--- Begin SUPPLIED RECORDS ---

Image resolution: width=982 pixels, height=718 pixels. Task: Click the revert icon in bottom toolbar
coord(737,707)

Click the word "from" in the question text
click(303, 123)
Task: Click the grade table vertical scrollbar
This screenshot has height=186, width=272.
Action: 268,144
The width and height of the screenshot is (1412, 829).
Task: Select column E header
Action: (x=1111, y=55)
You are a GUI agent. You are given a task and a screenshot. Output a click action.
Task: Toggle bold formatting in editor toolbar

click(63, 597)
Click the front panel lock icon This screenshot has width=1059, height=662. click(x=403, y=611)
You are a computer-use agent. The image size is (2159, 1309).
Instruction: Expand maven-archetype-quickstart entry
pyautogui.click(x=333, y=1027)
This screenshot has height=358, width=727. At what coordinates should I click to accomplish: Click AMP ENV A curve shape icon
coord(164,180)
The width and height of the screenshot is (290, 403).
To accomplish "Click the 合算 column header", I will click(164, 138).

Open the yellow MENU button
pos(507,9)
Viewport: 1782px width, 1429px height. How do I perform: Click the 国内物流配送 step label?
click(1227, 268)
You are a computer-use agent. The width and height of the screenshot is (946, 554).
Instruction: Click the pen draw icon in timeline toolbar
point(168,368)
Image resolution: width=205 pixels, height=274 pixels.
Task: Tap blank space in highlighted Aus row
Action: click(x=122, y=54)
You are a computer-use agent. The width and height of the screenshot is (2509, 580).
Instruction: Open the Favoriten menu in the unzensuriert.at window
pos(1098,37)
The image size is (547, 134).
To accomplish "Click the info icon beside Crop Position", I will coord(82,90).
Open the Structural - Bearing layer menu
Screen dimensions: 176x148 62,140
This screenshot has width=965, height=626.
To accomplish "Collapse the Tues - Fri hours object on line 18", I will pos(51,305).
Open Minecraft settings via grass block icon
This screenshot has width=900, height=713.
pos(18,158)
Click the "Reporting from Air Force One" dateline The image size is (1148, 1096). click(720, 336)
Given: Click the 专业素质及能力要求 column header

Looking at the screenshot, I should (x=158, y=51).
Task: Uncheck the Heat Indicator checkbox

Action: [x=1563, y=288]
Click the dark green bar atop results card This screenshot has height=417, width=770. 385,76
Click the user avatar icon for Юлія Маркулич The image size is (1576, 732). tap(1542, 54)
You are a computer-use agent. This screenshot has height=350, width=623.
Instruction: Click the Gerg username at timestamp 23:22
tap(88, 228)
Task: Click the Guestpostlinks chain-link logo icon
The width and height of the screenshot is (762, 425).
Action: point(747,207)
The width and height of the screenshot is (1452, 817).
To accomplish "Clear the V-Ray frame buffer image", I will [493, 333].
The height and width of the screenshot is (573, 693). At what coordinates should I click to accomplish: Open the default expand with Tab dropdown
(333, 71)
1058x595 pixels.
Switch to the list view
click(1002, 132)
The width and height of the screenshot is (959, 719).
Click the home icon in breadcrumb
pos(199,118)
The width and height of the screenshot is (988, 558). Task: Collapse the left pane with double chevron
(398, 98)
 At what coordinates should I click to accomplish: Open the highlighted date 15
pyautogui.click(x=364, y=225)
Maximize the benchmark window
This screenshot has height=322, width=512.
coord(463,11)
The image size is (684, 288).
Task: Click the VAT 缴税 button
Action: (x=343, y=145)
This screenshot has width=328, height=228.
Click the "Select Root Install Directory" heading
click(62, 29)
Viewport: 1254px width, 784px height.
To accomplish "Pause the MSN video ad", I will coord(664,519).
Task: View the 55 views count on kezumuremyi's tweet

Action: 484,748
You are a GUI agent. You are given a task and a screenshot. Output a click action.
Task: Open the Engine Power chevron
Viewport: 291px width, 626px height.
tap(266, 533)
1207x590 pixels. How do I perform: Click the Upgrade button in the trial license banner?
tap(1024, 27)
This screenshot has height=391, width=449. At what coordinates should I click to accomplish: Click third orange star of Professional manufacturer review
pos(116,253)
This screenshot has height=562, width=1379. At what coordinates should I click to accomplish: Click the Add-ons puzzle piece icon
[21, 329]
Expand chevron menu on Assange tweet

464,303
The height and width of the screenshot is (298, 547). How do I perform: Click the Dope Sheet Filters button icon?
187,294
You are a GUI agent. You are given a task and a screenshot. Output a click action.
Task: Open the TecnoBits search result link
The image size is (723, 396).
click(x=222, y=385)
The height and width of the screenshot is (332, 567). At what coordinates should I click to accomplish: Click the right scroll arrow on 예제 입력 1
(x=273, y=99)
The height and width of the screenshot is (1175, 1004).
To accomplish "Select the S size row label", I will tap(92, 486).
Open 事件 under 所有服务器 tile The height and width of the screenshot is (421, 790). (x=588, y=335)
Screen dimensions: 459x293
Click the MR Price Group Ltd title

--- End SUPPLIED RECORDS ---

◆ **TO BE DONE**
Swap each occurrence of "computer-use agent" in the entries above for "screen-navigation agent" and reproduce the entries with nothing else altered.

◆ **TASK RESPONSE**
Image resolution: width=982 pixels, height=718 pixels. Task: Click the revert icon in bottom toolbar
coord(737,707)

Click the word "from" in the question text
click(303, 123)
Task: Click the grade table vertical scrollbar
This screenshot has height=186, width=272.
Action: 268,144
The width and height of the screenshot is (1412, 829).
Task: Select column E header
Action: (x=1111, y=55)
You are a GUI agent. You are given a task and a screenshot. Output a click action.
Task: Toggle bold formatting in editor toolbar

click(63, 597)
Click the front panel lock icon This screenshot has width=1059, height=662. click(x=403, y=611)
You are a screen-navigation agent. The image size is (2159, 1309).
Instruction: Expand maven-archetype-quickstart entry
pyautogui.click(x=333, y=1027)
This screenshot has height=358, width=727. At what coordinates should I click to accomplish: Click AMP ENV A curve shape icon
coord(164,180)
The width and height of the screenshot is (290, 403).
To accomplish "Click the 合算 column header", I will click(164, 138).

Open the yellow MENU button
pos(507,9)
Viewport: 1782px width, 1429px height. How do I perform: Click the 国内物流配送 step label?
click(1227, 268)
You are a screen-navigation agent. The width and height of the screenshot is (946, 554).
Instruction: Click the pen draw icon in timeline toolbar
point(168,368)
Image resolution: width=205 pixels, height=274 pixels.
Task: Tap blank space in highlighted Aus row
Action: click(x=122, y=54)
You are a screen-navigation agent. The width and height of the screenshot is (2509, 580).
Instruction: Open the Favoriten menu in the unzensuriert.at window
pos(1098,37)
The image size is (547, 134).
To accomplish "Click the info icon beside Crop Position", I will coord(82,90).
Open the Structural - Bearing layer menu
Screen dimensions: 176x148 62,140
This screenshot has width=965, height=626.
To accomplish "Collapse the Tues - Fri hours object on line 18", I will pos(51,305).
Open Minecraft settings via grass block icon
This screenshot has width=900, height=713.
pos(18,158)
Click the "Reporting from Air Force One" dateline The image size is (1148, 1096). click(720, 336)
Given: Click the 专业素质及能力要求 column header

Looking at the screenshot, I should (x=158, y=51).
Task: Uncheck the Heat Indicator checkbox

Action: [x=1563, y=288]
Click the dark green bar atop results card This screenshot has height=417, width=770. 385,76
Click the user avatar icon for Юлія Маркулич The image size is (1576, 732). tap(1542, 54)
You are a screen-navigation agent. This screenshot has height=350, width=623.
Instruction: Click the Gerg username at timestamp 23:22
tap(88, 228)
Task: Click the Guestpostlinks chain-link logo icon
The width and height of the screenshot is (762, 425).
Action: point(747,207)
The width and height of the screenshot is (1452, 817).
To accomplish "Clear the V-Ray frame buffer image", I will [493, 333].
The height and width of the screenshot is (573, 693). At what coordinates should I click to accomplish: Open the default expand with Tab dropdown
(333, 71)
1058x595 pixels.
Switch to the list view
click(1002, 132)
The width and height of the screenshot is (959, 719).
Click the home icon in breadcrumb
pos(199,118)
The width and height of the screenshot is (988, 558). Task: Collapse the left pane with double chevron
(398, 98)
 At what coordinates should I click to accomplish: Open the highlighted date 15
pyautogui.click(x=364, y=225)
Maximize the benchmark window
This screenshot has height=322, width=512.
coord(463,11)
The image size is (684, 288).
Task: Click the VAT 缴税 button
Action: (x=343, y=145)
This screenshot has width=328, height=228.
Click the "Select Root Install Directory" heading
click(62, 29)
Viewport: 1254px width, 784px height.
To accomplish "Pause the MSN video ad", I will coord(664,519).
Task: View the 55 views count on kezumuremyi's tweet

Action: 484,748
You are a GUI agent. You are given a task and a screenshot. Output a click action.
Task: Open the Engine Power chevron
Viewport: 291px width, 626px height.
tap(266, 533)
1207x590 pixels. How do I perform: Click the Upgrade button in the trial license banner?
tap(1024, 27)
This screenshot has height=391, width=449. At what coordinates should I click to accomplish: Click third orange star of Professional manufacturer review
pos(116,253)
This screenshot has height=562, width=1379. At what coordinates should I click to accomplish: Click the Add-ons puzzle piece icon
[21, 329]
Expand chevron menu on Assange tweet

464,303
The height and width of the screenshot is (298, 547). How do I perform: Click the Dope Sheet Filters button icon?
187,294
You are a GUI agent. You are given a task and a screenshot. Output a click action.
Task: Open the TecnoBits search result link
The image size is (723, 396).
click(x=222, y=385)
The height and width of the screenshot is (332, 567). At what coordinates should I click to accomplish: Click the right scroll arrow on 예제 입력 1
(x=273, y=99)
The height and width of the screenshot is (1175, 1004).
To accomplish "Select the S size row label", I will tap(92, 486).
Open 事件 under 所有服务器 tile The height and width of the screenshot is (421, 790). (x=588, y=335)
Screen dimensions: 459x293
Click the MR Price Group Ltd title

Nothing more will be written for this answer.